:: Extrait retenu ::
Vous venez de recevoir une distinction de votre parti politique le Pdci-Rda, quels sont vos sentiments ?

J’ai reçu cette distinction  à Grand-Bassam dans l’Ordre du Bélier de Grand Officier. L’impression, c’est beaucoup d’émotions, parce que je ne m’y attendais pas. Et je crois que je ne démérite pas non plus. Je sais combien de fois j’ai mouillé le maillot pour mon parti, le Pdci-Rda durant plusieurs années. Je prends cette distinction comme une reconnaissance du parti. Et comme feu le président Félix Houphouët-Boigny m’avait fait l’honneur d venir  au lycée moderne de Bingerville, lorsque j’étais comme  Proviseur et par la suite celle de son digne successeur Henri Konan Bédié, je me sens revigorée. Quoi que q je me suis pas laissée abattre. La preuve, j’ai commencé depuis qu’on parle des Houphouëtistes, à ressortir la tête de l’eau pour remobiliser les  jeunes filles, les femmes. Puisque c’est un domaine que je maitrise. J’ai recommencé avec la force que Dieu me donne.

Alors au regard de cette distinction, que voulez-vous que le citoyen lambda retienne de  votre militantisme au Pdci-Rda, de ces décennies d’engagements et de services rendus à votre parti ?

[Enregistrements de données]
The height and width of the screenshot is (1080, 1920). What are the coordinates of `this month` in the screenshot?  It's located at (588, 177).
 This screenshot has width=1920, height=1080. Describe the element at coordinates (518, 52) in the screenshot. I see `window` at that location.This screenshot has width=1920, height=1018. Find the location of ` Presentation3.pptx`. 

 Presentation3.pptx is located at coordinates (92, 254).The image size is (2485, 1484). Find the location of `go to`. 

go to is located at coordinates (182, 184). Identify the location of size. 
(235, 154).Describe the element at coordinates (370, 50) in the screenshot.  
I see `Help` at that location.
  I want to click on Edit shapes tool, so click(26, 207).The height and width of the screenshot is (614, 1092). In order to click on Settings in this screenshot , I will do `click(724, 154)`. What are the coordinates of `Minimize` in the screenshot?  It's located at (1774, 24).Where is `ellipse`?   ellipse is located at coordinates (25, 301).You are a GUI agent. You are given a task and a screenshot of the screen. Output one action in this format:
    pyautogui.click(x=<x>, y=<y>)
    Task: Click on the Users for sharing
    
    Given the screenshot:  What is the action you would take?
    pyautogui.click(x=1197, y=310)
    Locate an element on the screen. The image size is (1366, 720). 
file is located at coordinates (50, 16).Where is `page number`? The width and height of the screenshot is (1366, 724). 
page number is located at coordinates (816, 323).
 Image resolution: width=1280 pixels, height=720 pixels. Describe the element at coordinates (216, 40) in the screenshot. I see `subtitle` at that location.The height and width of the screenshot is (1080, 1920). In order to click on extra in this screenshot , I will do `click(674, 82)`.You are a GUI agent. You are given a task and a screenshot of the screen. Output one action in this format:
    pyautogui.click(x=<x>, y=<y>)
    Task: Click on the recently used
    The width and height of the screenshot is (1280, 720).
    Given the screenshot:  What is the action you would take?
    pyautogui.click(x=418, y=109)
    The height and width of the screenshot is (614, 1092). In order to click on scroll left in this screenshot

:: Consignes ::
1. Répondez aux questions suivantes sur l'entretien :
(a) Dans quelle ville la distinction a-t-elle été reçue ?
(b) Dans quel ordre et à quel grade cette distinction a-t-elle été attribuée ?
(c) Quelle fonction la personne interrogée occupait-elle au lycée moderne de Bingerville ?
2. Renvoyez le passage de l'entretien qui va de « J’ai reçu cette » jusqu'à « Dieu me donne. ».

:: Réponses attendues ::
1.
(a) À Grand-Bassam.
(b) Dans l'Ordre du Bélier, au grade de Grand Officier.
(c) Proviseur.

2.
J’ai reçu cette distinction  à Grand-Bassam dans l’Ordre du Bélier de Grand Officier. L’impression, c’est beaucoup d’émotions, parce que je ne m’y attendais pas. Et je crois que je ne démérite pas non plus. Je sais combien de fois j’ai mouillé le maillot pour mon parti, le Pdci-Rda durant plusieurs années. Je prends cette distinction comme une reconnaissance du parti. Et comme feu le président Félix Houphouët-Boigny m’avait fait l’honneur d venir  au lycée moderne de Bingerville, lorsque j’étais comme  Proviseur et par la suite celle de son digne successeur Henri Konan Bédié, je me sens revigorée. Quoi que q je me suis pas laissée abattre. La preuve, j’ai commencé depuis qu’on parle des Houphouëtistes, à ressortir la tête de l’eau pour remobiliser les  jeunes filles, les femmes. Puisque c’est un domaine que je maitrise. J’ai recommencé avec la force que Dieu me donne.